**REQUIRED ACTION:** For the listing that follows, give again exactly the lines from the one with "818x716 pixels. Task: Open" to the one with "Task: Collapse side panel with the arrow icon", including both.

**DATA UNDER STUDY:**
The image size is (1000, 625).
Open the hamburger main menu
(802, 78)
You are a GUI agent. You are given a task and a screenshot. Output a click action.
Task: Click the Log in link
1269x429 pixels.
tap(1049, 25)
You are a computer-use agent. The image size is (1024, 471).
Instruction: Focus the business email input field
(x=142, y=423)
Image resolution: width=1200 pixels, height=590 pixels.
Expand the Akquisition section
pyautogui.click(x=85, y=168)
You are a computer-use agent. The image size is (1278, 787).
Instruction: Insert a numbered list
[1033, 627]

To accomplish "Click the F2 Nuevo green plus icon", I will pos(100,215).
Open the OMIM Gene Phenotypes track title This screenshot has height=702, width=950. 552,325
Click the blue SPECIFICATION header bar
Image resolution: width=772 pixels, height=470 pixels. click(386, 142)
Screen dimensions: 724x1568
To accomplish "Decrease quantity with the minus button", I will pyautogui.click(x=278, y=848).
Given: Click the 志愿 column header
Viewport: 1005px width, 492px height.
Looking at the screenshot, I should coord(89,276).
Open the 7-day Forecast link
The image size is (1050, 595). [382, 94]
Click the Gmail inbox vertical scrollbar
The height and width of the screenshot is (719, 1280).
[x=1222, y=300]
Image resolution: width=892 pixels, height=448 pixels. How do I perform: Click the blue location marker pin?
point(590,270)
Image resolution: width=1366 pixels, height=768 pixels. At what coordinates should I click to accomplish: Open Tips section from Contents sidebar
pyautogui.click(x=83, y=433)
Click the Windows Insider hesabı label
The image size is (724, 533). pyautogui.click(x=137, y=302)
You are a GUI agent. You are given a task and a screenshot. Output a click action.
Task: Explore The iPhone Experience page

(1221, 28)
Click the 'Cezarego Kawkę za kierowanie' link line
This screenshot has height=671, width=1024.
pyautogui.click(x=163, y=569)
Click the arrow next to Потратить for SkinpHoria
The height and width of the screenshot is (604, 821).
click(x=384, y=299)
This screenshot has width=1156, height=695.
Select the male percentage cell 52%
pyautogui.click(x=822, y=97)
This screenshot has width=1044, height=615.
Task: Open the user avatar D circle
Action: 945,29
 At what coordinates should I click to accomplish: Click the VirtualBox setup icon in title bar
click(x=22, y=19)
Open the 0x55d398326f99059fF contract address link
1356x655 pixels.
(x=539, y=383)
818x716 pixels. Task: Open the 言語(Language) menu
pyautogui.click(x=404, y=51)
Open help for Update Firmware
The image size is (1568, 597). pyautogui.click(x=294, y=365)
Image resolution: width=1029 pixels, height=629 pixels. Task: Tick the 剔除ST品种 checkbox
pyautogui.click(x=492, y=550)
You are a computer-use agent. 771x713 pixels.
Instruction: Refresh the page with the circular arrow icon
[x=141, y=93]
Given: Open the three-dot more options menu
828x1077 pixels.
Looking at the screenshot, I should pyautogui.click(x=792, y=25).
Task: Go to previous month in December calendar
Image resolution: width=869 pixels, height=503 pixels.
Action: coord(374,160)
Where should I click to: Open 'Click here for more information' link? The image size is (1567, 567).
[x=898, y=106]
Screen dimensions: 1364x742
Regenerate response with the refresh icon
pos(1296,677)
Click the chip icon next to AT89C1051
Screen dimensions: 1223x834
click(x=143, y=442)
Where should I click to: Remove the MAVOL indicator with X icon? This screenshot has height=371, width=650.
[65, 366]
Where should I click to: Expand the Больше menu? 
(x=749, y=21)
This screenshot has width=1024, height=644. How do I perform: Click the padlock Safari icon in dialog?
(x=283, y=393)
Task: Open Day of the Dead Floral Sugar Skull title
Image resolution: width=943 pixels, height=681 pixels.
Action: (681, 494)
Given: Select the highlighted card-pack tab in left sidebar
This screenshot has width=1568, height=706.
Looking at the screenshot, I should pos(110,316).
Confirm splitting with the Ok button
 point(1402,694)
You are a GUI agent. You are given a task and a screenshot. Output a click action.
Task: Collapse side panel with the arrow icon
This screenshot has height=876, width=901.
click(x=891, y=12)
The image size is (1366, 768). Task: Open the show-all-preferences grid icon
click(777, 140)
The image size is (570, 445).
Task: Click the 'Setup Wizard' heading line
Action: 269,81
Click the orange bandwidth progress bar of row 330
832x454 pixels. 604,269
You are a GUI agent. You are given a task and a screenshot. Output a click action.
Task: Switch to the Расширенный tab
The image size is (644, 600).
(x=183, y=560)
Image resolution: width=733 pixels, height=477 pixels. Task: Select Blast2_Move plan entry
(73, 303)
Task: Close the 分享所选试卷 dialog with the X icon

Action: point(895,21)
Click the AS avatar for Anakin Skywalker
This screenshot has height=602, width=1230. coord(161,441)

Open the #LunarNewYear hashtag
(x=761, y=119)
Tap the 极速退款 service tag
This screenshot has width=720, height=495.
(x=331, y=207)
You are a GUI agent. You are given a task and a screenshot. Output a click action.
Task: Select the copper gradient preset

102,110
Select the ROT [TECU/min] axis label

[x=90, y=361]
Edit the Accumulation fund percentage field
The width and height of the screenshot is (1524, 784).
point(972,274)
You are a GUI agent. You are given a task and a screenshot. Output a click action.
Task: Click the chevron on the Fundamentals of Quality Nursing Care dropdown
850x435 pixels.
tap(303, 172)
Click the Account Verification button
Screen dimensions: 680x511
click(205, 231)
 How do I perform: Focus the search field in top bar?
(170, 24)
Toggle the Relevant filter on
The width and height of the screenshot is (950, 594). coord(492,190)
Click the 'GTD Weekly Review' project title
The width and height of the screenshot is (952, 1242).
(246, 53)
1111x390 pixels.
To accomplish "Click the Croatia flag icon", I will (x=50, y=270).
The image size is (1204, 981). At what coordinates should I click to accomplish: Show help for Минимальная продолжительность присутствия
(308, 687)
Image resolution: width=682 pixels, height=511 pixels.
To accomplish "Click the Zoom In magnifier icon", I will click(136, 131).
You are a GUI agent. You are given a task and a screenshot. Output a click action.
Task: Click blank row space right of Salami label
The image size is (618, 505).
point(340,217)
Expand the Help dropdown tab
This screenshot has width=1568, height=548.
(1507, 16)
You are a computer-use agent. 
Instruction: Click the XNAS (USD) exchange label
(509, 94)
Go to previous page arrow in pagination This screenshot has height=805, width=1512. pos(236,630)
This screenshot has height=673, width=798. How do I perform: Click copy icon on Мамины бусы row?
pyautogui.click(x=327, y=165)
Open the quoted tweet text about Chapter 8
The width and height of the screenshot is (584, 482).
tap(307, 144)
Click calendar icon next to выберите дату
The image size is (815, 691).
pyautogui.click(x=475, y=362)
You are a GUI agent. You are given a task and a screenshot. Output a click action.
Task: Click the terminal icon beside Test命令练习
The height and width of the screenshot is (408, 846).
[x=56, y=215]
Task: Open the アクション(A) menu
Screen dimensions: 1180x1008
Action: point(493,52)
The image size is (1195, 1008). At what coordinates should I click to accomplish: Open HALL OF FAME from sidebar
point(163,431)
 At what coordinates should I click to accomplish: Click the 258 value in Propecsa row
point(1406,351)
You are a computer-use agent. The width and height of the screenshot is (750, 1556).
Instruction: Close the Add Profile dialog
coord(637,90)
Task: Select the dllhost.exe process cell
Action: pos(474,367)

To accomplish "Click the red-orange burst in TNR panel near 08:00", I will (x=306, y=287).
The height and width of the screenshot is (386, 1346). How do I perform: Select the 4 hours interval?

**ANSWER BELOW:**
818x716 pixels. Task: Open the 言語(Language) menu
pyautogui.click(x=404, y=51)
Open help for Update Firmware
The image size is (1568, 597). pyautogui.click(x=294, y=365)
Image resolution: width=1029 pixels, height=629 pixels. Task: Tick the 剔除ST品种 checkbox
pyautogui.click(x=492, y=550)
You are a computer-use agent. 771x713 pixels.
Instruction: Refresh the page with the circular arrow icon
[x=141, y=93]
Given: Open the three-dot more options menu
828x1077 pixels.
Looking at the screenshot, I should pyautogui.click(x=792, y=25).
Task: Go to previous month in December calendar
Image resolution: width=869 pixels, height=503 pixels.
Action: coord(374,160)
Where should I click to: Open 'Click here for more information' link? The image size is (1567, 567).
[x=898, y=106]
Screen dimensions: 1364x742
Regenerate response with the refresh icon
pos(1296,677)
Click the chip icon next to AT89C1051
Screen dimensions: 1223x834
click(x=143, y=442)
Where should I click to: Remove the MAVOL indicator with X icon? This screenshot has height=371, width=650.
[65, 366]
Where should I click to: Expand the Больше menu? 
(x=749, y=21)
This screenshot has width=1024, height=644. How do I perform: Click the padlock Safari icon in dialog?
(x=283, y=393)
Task: Open Day of the Dead Floral Sugar Skull title
Image resolution: width=943 pixels, height=681 pixels.
Action: (681, 494)
Given: Select the highlighted card-pack tab in left sidebar
This screenshot has width=1568, height=706.
Looking at the screenshot, I should pos(110,316).
Confirm splitting with the Ok button
 point(1402,694)
You are a GUI agent. You are given a task and a screenshot. Output a click action.
Task: Collapse side panel with the arrow icon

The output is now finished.